Кравцов был резкий, жесткий человек. О таком можно сказать: несгибаем. К счастью, эта несгибаемость никогда не оборачивалась прямолинейностью. У него были недюжинное воображение, артистичность, изворотливый ум; он всегда надеялся — даже когда надежды, по всей видимости, не оставалось — на последний шанс. Единственный случай, когда надежда покинула его, произошел как-то на квартире Жени Ткачевой.
Ночью в дверь стали ломиться немцы. Уйти незаметно Кравцов не мог — немцы были и во дворе, и на улице. Попытка прорваться исключалась. И не потому, что была безнадежной. Если бы дело только в этом, он попытался бы использовать шанс. Но прорываться в том положении означало: самому удрать, а Женю с двумя детьми (мальчишка совсем маленький, привык, что в кармане дяди Васи всегда припасено для него что-нибудь…) бросить на растерзание.
Сдаться живым он тоже не мог. Кстати, это нисколько не облегчило бы положение Жени. Застрелиться? Для приютивших его людей и это ничего не меняло. Оставалось одно — погибнуть здесь всем вместе.

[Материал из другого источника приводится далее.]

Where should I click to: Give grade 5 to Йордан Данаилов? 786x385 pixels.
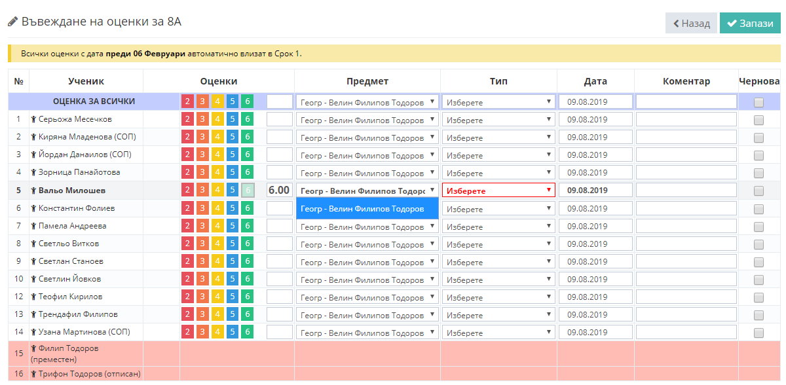click(x=232, y=155)
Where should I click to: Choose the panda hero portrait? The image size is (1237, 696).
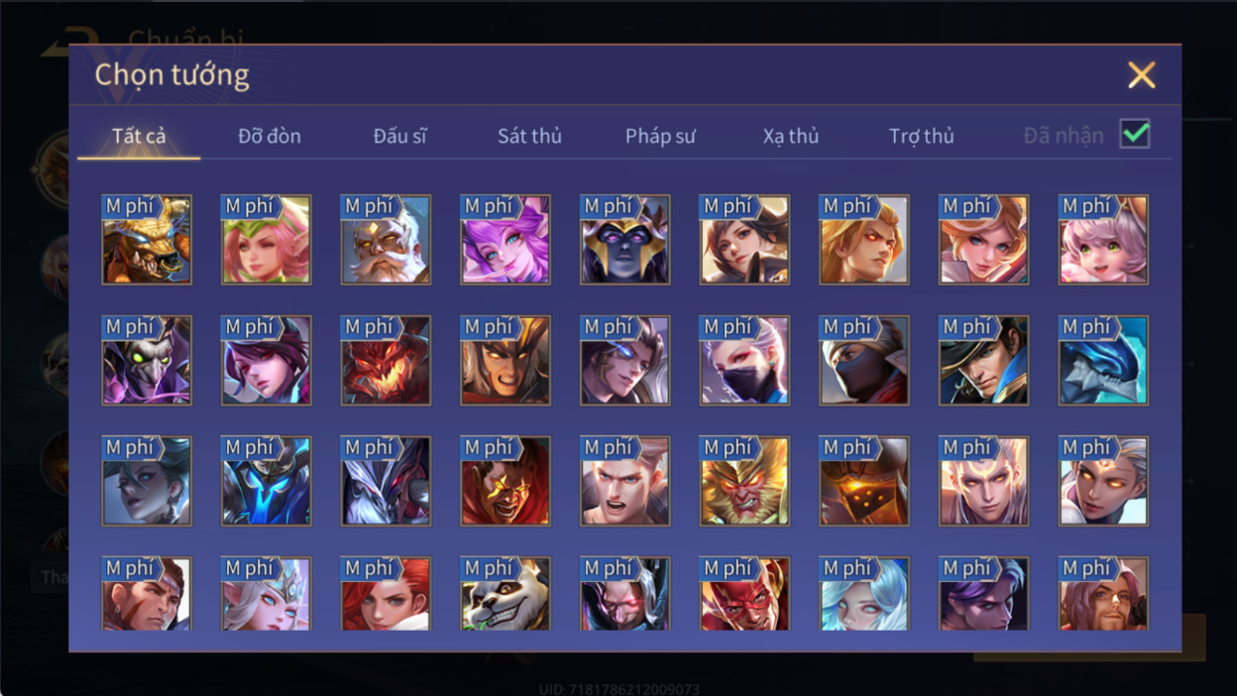506,594
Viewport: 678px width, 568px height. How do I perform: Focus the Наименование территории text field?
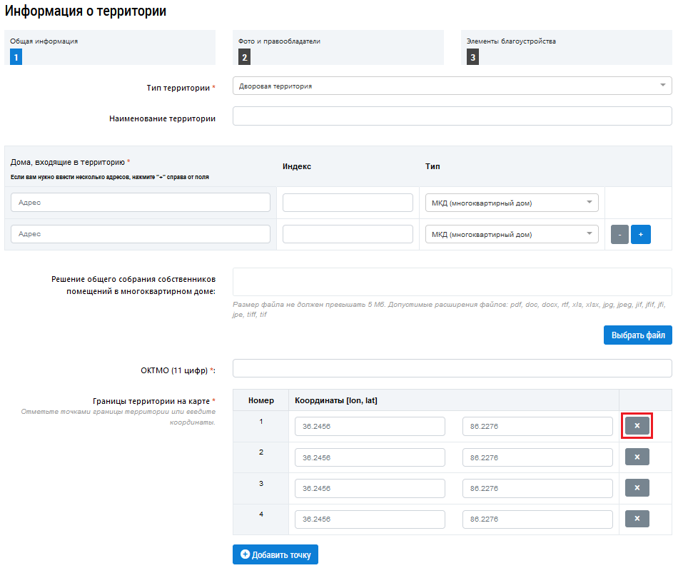452,116

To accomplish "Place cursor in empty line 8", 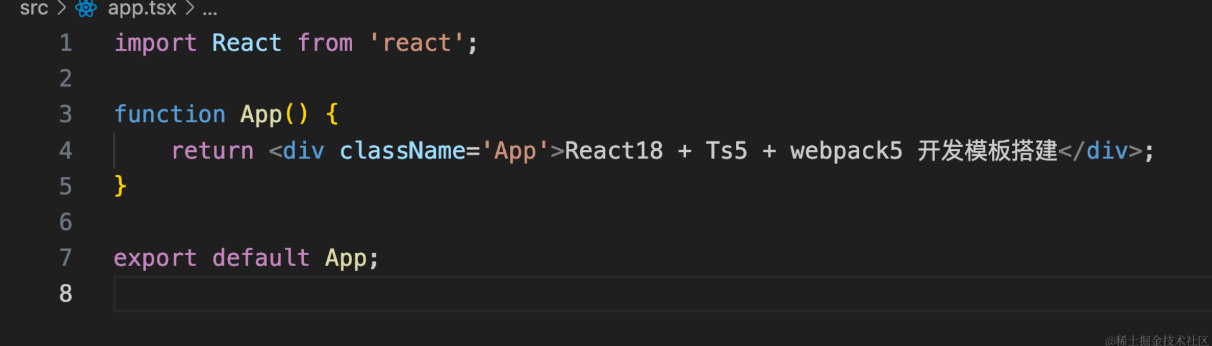I will click(662, 293).
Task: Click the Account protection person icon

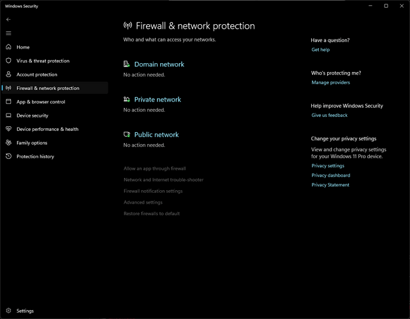Action: point(8,75)
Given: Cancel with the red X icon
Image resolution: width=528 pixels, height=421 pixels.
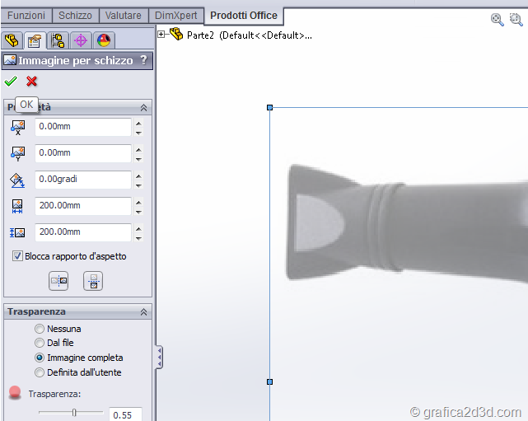Looking at the screenshot, I should click(x=32, y=82).
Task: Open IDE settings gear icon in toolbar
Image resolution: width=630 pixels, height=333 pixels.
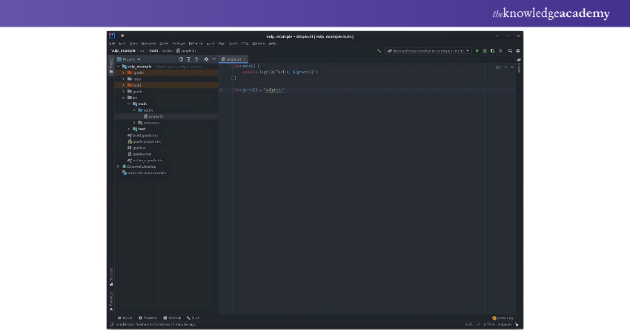Action: coord(517,51)
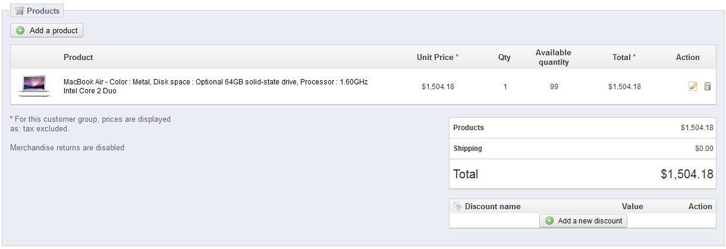Click the available quantity value 99
Screen dimensions: 726x249
[x=554, y=87]
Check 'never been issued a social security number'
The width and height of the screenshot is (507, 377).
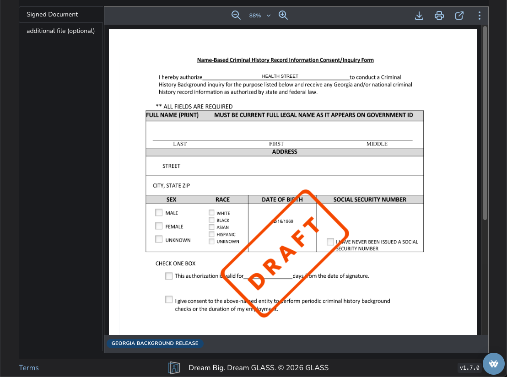pyautogui.click(x=330, y=242)
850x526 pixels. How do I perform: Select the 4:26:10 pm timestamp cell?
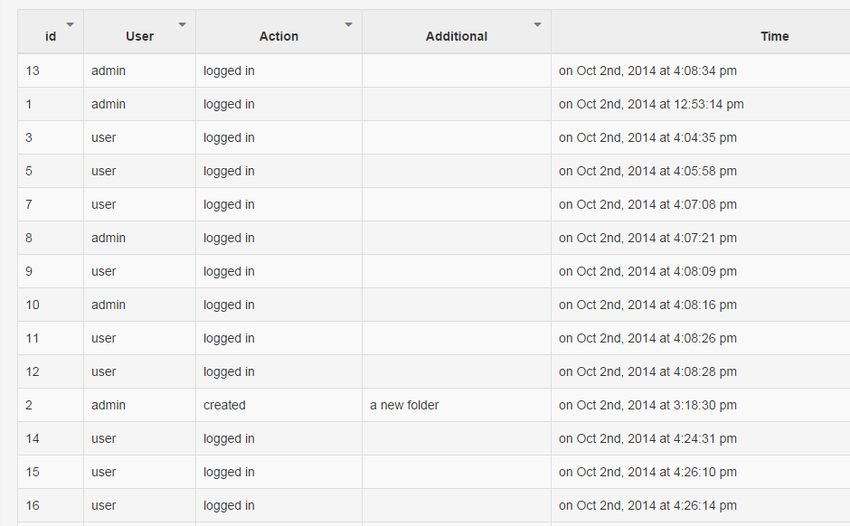pyautogui.click(x=647, y=472)
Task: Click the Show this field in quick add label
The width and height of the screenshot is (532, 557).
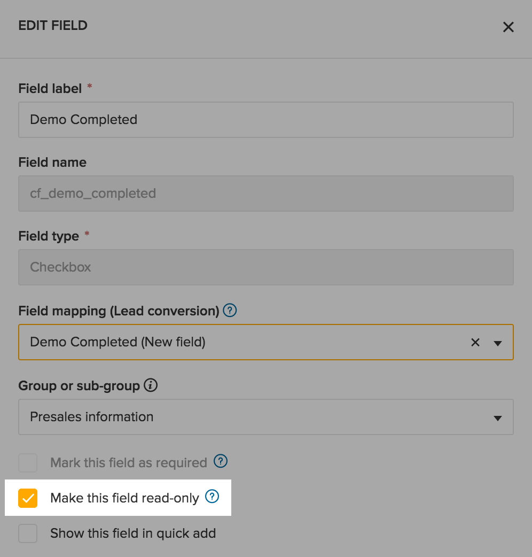Action: [133, 533]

Был ли он виноват перед Женей — не женой, не возлюбленной, просто товарищем, другом, смелым человеком, хозяйкой явочной квартиры? Чувствовал себя виноватым. Но еще безысходней было чувство вины перед маленькими.
Спасла их случайность. Сосед сказал немцам, что напрасно они стучат — там никого нет, и немцы вопреки своему обыкновению поверили. Какое счастье, что никто из детей не заплакал…
Вообще же на случайности Кравцов не рассчитывал, и надежда на последний шанс не была пассивной надеждой. Углядев опасность, он не замирал настороженно, а делал шаг ей навстречу.
Из воспоминаний Василия Кравцова.
«Осенью 1943-го я получил задание отправиться в Ялту. После инструктажа распрощался с товарищами и двинулся в путь. Ноша не велика: вещмешок с продуктами и одеждой, автомат. Но подниматься по горной тропе на яйлу было тяжело. Тяжесть была и на душе от полученных сведений. Противник стягивает силы, затевает что-то недоброе. Я должен пройти в Ялту, узнать точные намерения и планы врага. Эта прогулка не сулит ничего хорошего. Никто не ожидает меня в Ялте, меня ждут через два дня…
Перевалив яйлу, стал спускаться вниз. На полпути услыхал человеческие голоса, свернул в молодой сосняк и переоделся. Свою лесную одежду и автомат спрятал.
Подходя к дороге, увидел женщину. Подошел к ней и пошел рядом. Неподалеку от Дерекоя увидели румынский патруль. Я взял, почти отнял у спутницы мешок, взвалил на спину. Шагаем навстречу патрулю. Вперед вышел капрал. Подойдя ко мне, стал щупать мешок. Не ожидая его вопросов, ставлю мешок на землю, быстро развязываю, достаю яблоки, говорю:
— Бери. Себе и солдатам.
Обрадовавшись, капрал подставил полу шинели. Я отсыпал яблок завязал мешок и пошагал со спутницей дальше. Дойдя до первого двора, передал ей мешок и нырнул в калитку. Быстро прошмыгнул в другую калитку, на другой двор, потом в огород…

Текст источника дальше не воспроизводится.